しかし、主力の多くが新加入の選手とあって、ケミストリーの構築には時間がかかる。10月23日、24日の横浜ビー・コルセアーズ戦は1勝1敗で終えた。勝利した第2戦の前半にしても、横浜のハードなディフェンスに苦戦しボールが止まり、個で打開するシーンが目立った。安藤は「個の力を出しつつも、やはりチームとして連携を取っていかないと、連勝だったり、強いチームに勝ち切るのは難しくなってくると思います」と言う。

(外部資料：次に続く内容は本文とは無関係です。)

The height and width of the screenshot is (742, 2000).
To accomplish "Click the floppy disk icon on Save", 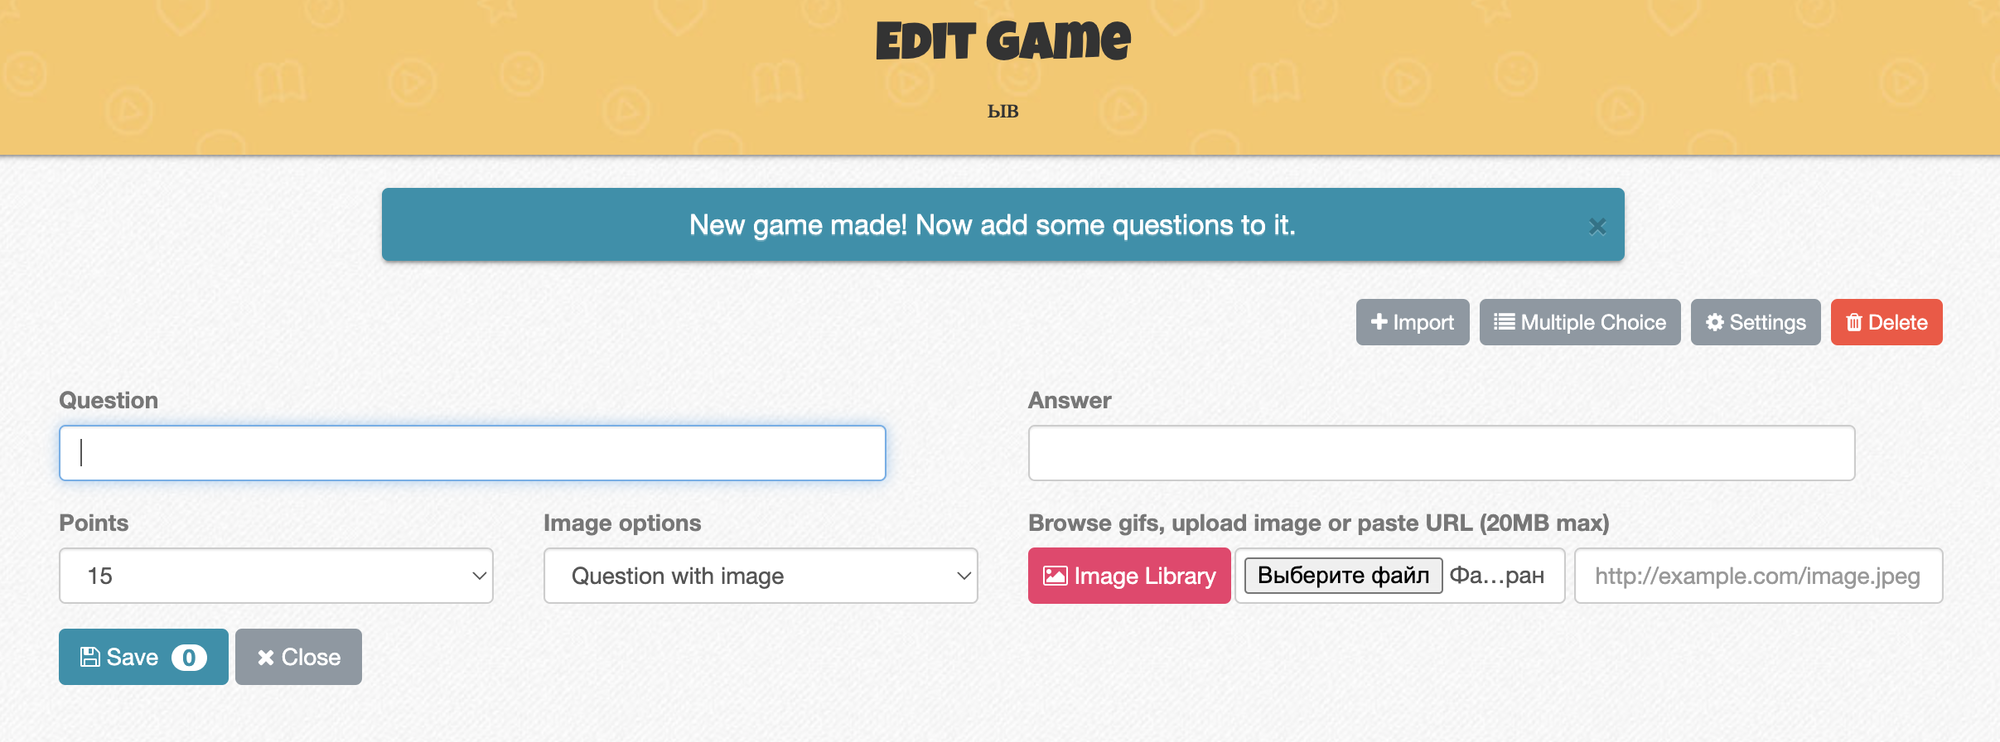I will click(90, 657).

それでも試合を重ねることで課題が明確になるのは、新チームにとっては良い兆しだ。「チームとしてはいろいろと課題が見つかってきて成長している中で、やっぱり個人個人が何をしようかなって、まだ悩んでいる選手もいると思います。正直な話をすると、これから連携が取れてくれば、もっとすごいものができるんじゃないかなという感じです」と、安藤は前向きな表情で語り、こう続けた。
「今シーズンはもともとチームにいた選手も多いですが、僕たちは違うところから集まってきましたし、ヘッドコーチも代わりました。その中で、自分が今ここで何ができるのかなというのをまずはしっかりと理解して、その上でどうやってチームメート同士で連携していくのかが本当に大事になってきます。そのためにも、普段の練習からもっとコミュニケーションを取っていくようにしたいです」
「僕たちもワクワクしながらやっています」
ポール・ヘナレヘッドコーチは、チームのケミストリーについて「比べようがないので難しいが、今の段階ではOKと言えます」と語った。「徐々に良くなってきて、固まってきている部分はあります。ただ、コート上ではまだまだそれを引き出すことに手間取っていたりして、完璧とは程遠いので時間はかかります。コート上でのケミストリーはまだ課題が多いし、満足には到達していないが、ポテンシャルはあると思います」
横浜戦でもチームが噛み合っている時間帯はディフェンスからの速いバスケットを展開し、持ち前のオフェンス力を生かすことができた。安藤は今までの経験を踏まえて「強いチームにはウイニングポイントがある」と言い、ポイントガードとして意識している部分を語った。
「ゲームは40分あって、『ここで誰が攻める』とか、『この感じだとこの選手だな』とか。強いチームにはウイニングポイントが結構あるんですが、そういうのがまだできていないというか。『ここはコイツ』、『こっちはお前だ』とか、そういうのは阿吽の呼吸で分かってくるので、そういうところを意識していきたいです。もちろん、今日の試合で勝ち切ったことはうれしいですが、連携の部分はやっぱりまだまだだなと思います」
もちろん、勝利した後の会見ということもあるが、安藤の表情からは新天地でのバスケットを楽しんでいることが伝わってきた。大型補強をし、周囲からの期待も高まっている中で、「周りから期待されているのも分かりますし、もちろん僕たちもワクワクしながらやっています」と言う。それでも「やっぱりそんなに甘くはないと思っています」と安藤は続けた。「これからもいろいろな壁があると思いますけど、ベストを尽くして、やれるだけやりたいなという気持ちで今はいます」
まだまだ課題も多いチームではあるが、安藤が「これから連携が取れてくれば、もっとすごいものができるんじゃないかな」と語ったように、試合を重ねることでどんなチームへと変貌していくのか楽しみだ。